Mushroom Inonotus obliquus (I. obliquus) was a white-rot fungus belonging to the family of Hymenochaetaceae Donk, habiting as a parasitism on birches in the cold latitudes of Europe and Asia (Hawksworth, Kirk, Sutton, & Pegler, 1995). In Russian, I. obliquus had been used as a traditional remedy to cure various diseases such as cancer, cerebrovascular diseases, diabetes, gastrointestinal diseases since the sixteenth century (Choi et al., 2010, Sun et al., 2008). Triterpenes, polysaccharides, polyphenols and melanin were found in I. obliquus, which were responsible for the anticancer and antitumor activities (Handa et al., 2012, Song et al., 2008), anti-inflammatory ability (Van et al., 2009), antioxidant effect (Ma, Chen, Zhang, Zhang, & Fu, 2012), hypoglycemic ability (Lu, Chen, Dong, Fu, & Zhang, 2010), immunomodulatory activity (Fan, Ding, Ai, & Deng, 2012) and anti-mutagenic properties (Ham et al., 2009). However, most of the bioactive studies were mainly focused on the extracts or fractions and the effective constituents were not well illustrated.

■ TO DO: In the text on the mushroom Inonotus obliquus, which family does the fungus belong to?

■ DATA FOR REVIEW:
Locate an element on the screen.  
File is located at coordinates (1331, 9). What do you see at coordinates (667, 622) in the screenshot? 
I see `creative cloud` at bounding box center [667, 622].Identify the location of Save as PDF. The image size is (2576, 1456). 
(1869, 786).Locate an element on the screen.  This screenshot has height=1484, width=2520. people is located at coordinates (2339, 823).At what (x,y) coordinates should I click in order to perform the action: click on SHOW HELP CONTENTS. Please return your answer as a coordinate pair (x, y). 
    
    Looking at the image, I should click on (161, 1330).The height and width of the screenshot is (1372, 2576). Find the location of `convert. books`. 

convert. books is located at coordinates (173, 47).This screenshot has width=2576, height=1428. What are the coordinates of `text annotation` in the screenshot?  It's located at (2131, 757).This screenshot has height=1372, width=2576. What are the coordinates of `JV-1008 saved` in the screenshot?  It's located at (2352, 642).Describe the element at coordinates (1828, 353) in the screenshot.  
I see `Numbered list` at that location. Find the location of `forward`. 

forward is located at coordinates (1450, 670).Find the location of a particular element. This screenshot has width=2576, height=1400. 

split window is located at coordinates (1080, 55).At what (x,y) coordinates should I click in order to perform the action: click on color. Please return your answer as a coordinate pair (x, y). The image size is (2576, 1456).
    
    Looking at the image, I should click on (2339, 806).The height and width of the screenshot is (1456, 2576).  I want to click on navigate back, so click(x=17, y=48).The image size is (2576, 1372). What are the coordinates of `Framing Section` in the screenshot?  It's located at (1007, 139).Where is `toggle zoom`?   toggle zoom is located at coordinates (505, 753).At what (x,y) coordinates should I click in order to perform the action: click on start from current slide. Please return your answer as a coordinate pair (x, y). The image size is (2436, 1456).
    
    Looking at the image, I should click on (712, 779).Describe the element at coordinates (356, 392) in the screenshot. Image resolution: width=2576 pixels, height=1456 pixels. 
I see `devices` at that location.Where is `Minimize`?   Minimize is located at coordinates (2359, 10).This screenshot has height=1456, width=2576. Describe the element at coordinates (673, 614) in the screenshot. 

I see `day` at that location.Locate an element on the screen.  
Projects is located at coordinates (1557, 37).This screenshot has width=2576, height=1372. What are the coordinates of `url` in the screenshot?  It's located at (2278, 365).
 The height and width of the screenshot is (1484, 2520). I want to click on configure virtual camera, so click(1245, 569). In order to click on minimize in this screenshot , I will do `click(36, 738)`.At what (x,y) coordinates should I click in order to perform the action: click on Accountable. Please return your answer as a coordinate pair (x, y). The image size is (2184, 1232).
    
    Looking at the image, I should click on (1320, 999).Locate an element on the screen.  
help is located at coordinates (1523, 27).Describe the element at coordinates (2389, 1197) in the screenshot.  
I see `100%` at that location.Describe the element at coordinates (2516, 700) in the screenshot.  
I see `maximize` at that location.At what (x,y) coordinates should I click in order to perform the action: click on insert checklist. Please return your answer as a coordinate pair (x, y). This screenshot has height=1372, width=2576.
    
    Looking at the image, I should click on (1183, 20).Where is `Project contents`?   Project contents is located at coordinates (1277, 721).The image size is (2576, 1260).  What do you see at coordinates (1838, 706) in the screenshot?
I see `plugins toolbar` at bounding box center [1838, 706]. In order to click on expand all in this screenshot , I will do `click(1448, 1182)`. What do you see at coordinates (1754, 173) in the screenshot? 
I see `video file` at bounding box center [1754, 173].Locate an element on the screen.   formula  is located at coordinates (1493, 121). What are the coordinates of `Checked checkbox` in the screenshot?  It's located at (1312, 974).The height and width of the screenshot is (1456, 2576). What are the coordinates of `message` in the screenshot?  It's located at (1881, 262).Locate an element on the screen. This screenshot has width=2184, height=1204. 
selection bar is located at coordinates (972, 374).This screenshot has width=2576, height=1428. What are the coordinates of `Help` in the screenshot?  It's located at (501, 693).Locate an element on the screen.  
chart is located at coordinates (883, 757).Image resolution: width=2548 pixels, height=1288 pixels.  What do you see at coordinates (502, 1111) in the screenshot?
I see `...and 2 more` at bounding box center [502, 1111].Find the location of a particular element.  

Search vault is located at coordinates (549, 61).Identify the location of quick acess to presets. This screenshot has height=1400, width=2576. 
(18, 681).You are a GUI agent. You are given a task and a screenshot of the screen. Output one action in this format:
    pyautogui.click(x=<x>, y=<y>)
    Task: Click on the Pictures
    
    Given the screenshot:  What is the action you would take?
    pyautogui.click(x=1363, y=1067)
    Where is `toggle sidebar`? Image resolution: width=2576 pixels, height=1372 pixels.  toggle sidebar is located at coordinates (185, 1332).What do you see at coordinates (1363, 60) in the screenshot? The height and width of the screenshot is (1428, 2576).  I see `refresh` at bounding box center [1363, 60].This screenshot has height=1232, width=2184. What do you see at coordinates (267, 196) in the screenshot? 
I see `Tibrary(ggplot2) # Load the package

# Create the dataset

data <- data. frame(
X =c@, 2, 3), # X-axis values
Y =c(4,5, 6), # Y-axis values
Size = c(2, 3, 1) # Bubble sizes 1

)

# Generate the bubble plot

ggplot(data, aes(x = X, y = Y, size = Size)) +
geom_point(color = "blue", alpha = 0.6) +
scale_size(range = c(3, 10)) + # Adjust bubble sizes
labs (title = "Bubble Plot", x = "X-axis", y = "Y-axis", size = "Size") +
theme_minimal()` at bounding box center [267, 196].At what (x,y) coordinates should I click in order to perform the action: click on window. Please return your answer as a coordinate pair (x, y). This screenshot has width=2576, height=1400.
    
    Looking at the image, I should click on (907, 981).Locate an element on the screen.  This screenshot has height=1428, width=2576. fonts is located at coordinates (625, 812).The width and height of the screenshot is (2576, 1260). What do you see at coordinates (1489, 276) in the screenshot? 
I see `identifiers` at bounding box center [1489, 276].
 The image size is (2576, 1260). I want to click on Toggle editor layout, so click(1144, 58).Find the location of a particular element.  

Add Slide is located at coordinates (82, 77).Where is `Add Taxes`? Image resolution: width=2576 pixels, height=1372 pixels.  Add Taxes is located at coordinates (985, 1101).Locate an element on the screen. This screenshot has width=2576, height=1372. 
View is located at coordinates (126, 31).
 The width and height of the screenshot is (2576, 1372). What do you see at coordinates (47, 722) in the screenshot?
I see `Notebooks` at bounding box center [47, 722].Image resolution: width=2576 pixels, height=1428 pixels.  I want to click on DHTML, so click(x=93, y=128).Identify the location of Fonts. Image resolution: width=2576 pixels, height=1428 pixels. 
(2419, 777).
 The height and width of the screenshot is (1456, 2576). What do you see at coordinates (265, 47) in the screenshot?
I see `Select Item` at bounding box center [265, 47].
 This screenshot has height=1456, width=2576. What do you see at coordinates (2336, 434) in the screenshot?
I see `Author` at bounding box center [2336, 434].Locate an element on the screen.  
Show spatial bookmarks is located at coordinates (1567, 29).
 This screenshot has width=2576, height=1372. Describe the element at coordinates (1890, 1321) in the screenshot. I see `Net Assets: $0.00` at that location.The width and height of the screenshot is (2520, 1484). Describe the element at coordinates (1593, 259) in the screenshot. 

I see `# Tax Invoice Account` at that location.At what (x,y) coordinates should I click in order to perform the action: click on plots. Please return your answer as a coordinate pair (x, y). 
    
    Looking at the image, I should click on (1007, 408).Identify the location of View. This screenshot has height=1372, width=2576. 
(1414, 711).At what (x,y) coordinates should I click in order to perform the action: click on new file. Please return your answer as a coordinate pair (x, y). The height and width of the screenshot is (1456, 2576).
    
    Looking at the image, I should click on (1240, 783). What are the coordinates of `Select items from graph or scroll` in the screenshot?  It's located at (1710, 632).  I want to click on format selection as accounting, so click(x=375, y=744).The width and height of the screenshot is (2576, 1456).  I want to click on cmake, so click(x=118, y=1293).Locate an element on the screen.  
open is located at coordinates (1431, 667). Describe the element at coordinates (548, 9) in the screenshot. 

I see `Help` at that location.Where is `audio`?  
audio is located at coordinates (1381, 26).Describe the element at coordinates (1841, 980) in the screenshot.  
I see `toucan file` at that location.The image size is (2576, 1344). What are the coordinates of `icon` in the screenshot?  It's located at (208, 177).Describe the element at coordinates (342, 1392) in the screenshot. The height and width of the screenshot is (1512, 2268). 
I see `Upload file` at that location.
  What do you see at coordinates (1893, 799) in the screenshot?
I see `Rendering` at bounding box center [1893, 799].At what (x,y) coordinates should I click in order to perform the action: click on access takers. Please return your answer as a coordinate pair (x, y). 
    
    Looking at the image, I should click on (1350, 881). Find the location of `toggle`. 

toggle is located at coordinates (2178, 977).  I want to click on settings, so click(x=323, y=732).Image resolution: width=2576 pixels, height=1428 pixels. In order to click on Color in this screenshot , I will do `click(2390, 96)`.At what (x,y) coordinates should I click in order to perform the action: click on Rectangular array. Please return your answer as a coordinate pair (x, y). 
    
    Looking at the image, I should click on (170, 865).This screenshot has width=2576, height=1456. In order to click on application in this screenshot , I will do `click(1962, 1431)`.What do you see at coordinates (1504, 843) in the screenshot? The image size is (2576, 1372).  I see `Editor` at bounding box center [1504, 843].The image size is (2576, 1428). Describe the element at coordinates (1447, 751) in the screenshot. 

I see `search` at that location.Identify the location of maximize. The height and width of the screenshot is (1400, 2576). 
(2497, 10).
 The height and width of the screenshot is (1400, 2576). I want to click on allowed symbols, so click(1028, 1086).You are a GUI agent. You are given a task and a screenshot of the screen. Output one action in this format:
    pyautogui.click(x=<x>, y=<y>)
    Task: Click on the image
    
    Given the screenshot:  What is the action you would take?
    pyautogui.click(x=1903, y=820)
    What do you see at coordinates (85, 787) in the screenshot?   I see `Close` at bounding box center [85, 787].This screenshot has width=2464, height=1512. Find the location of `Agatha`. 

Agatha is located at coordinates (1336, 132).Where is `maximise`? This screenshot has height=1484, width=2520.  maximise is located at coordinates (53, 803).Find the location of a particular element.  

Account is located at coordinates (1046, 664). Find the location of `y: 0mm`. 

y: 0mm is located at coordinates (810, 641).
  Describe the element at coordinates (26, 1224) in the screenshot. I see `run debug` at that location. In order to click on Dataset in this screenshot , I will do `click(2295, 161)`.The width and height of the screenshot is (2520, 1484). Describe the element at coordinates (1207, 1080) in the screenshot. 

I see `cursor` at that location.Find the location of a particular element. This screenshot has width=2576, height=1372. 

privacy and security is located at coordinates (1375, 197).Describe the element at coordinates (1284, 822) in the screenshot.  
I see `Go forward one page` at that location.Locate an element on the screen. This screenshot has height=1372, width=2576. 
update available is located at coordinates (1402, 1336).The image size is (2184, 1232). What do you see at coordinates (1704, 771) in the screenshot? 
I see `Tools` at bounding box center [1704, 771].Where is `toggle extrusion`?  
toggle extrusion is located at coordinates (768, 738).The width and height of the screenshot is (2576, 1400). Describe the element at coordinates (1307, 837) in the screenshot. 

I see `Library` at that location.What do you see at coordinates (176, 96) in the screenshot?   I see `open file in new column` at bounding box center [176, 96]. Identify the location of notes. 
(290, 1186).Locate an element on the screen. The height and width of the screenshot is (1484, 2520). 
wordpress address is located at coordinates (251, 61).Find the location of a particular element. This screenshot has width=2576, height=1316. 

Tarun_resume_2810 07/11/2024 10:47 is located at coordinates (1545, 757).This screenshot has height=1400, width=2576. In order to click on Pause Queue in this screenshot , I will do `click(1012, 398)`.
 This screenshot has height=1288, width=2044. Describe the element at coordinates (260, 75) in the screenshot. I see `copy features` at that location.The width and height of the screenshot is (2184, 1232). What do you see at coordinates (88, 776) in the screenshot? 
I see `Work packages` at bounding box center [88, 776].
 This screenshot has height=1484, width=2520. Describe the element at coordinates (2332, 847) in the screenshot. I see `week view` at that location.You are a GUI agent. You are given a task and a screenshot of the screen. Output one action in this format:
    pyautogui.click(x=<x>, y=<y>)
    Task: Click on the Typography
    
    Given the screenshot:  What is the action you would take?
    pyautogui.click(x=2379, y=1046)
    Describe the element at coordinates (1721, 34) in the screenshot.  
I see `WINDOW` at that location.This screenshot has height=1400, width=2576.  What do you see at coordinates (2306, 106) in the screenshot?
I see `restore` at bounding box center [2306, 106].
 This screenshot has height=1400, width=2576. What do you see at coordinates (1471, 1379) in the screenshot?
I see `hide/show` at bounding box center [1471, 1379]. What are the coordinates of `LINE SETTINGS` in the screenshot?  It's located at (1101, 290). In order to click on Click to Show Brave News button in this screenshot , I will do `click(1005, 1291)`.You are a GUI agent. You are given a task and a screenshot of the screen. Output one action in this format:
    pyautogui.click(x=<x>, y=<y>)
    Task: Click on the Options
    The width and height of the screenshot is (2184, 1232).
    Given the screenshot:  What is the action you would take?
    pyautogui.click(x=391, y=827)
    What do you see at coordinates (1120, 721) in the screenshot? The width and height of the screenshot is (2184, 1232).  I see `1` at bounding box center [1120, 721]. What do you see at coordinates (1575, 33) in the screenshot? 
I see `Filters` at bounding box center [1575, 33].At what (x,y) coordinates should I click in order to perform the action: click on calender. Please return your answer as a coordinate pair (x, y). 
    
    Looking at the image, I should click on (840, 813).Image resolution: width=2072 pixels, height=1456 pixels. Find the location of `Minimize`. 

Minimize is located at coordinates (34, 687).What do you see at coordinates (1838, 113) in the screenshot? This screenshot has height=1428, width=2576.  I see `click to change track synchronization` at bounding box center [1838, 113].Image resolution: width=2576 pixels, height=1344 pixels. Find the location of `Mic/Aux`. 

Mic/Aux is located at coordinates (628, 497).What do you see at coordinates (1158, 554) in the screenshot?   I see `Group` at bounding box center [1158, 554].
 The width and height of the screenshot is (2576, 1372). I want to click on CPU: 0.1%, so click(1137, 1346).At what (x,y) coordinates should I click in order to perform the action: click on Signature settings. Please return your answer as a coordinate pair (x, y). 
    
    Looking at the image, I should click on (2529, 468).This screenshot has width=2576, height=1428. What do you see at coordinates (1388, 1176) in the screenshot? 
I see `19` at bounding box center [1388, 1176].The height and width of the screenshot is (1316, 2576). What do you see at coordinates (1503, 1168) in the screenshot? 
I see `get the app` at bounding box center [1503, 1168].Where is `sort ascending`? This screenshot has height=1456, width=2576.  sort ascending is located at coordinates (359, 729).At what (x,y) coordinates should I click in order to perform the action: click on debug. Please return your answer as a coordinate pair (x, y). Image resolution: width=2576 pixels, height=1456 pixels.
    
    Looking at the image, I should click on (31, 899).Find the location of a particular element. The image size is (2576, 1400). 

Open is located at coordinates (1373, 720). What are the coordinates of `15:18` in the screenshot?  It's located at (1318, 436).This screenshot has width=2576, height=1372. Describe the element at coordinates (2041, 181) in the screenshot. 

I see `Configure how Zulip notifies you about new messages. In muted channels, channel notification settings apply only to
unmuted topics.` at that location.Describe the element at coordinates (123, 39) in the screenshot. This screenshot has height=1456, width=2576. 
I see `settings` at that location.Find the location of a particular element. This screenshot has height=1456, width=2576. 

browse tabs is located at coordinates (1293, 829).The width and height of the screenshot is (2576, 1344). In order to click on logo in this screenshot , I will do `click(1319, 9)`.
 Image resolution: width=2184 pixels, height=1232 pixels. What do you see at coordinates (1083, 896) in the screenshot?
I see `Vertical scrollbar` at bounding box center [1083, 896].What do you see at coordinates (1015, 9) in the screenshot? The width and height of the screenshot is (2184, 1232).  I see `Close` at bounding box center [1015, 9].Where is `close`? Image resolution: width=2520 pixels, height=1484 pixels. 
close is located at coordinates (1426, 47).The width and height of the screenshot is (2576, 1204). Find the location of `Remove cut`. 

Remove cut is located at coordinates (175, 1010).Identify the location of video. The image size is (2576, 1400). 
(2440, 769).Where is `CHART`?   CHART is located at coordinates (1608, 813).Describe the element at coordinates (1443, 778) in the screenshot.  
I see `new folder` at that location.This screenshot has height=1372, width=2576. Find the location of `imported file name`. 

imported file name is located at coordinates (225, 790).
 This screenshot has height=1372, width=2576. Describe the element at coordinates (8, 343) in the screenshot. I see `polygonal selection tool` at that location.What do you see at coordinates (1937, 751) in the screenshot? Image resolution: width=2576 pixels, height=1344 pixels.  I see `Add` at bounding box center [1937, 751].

■ RESPONSE TO THE EXERCISE: Hymenochaetaceae Donk